The Climate Risk and Resilience Initiative believes that both (i) broadening and deepening the conversation on climate risk across all segments of the financial sector, and (ii) providing information and products that can help financial decision-makers adopt robust climate risk management practices will help bring about changes in investment practices, and will lead to more sustainable – climate resilient – investment.
The Climate Risk & Resilience Institute’s mission is to equip and enable financial actors to identify, assess, manage, and mitigate their physical climate risks. CRRI aims to raise awareness and articulate the “what” and “why” of climate risk, but also to specifically and significantly advance practical and applicable discourse and solutions on the “how” to identify, assess, and quantify climate risks.
CRRI will achieve its mission by providing the knowledge, tools, and platforms for diverse set of financial actors necessary to improve their understanding of physical climate impacts. Advancing the discussion on “how” to manage climate risk will lead to better, more informed investment decision making.
The success of this work will influence behavior and decision-making on asset allocation and management, achieving more sustainable, resilient natural and physical capital stocks on which our economy and society rest.
We focus on building capacity for climate “risk management” and believe it is a necessary condition for sustainable investing. We recognize the clear linkages between risk management and disclosure and seek to build capacity for financial institutions to understand their risks better, and capture the opportunities to invest in resilience.
Our team knows how financial institutions work, and how they approach risk. We believe climate risk is not simply a management or corporate responsibility issue, but also a tangible issue for the parts of the institutions that manage risk. We believe that a financial institutions' credit and risk stakeholders are well positioned to enable the “mainstreaming” of climate considerations into financial institutions.

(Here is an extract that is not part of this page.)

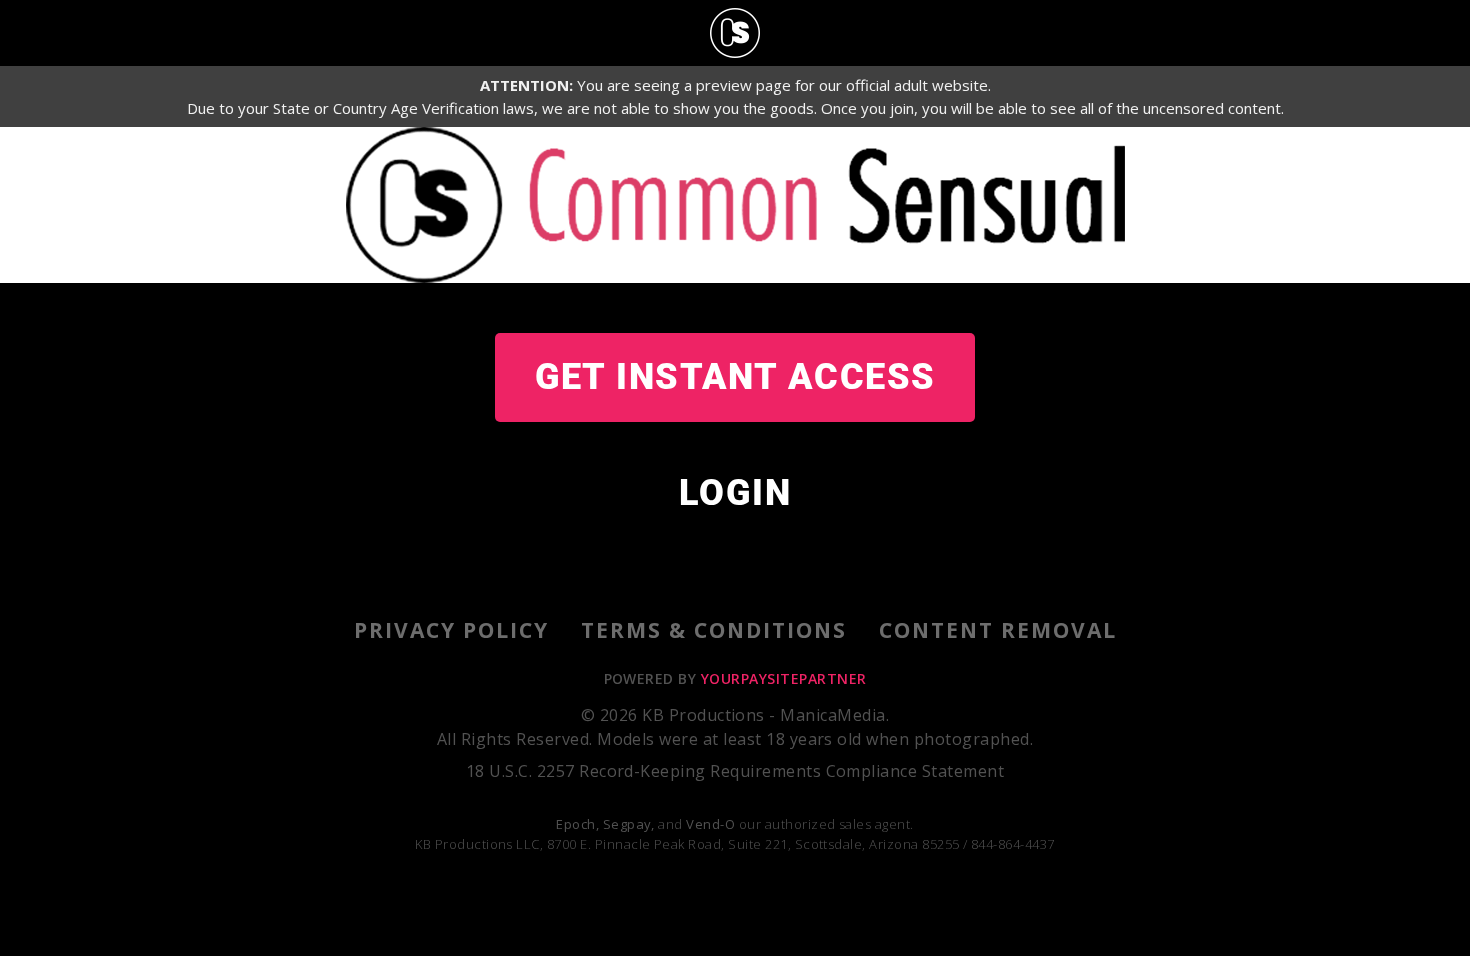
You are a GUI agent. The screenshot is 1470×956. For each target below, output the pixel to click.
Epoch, (577, 824)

We primarily want to build capacity for integrating climate-risk issues into investment decision making. We believe a thorough understanding of physical climate risks will naturally lead to a greater willingness to address mitigation needs. Scaling up investments for both mitigation and resilience are necessary to ensure we are able to keep warming to below 2°, and that we can weather the weather better. A keen approach to climate risk management will help both efforts, and will ensure financing is truly "sustainable".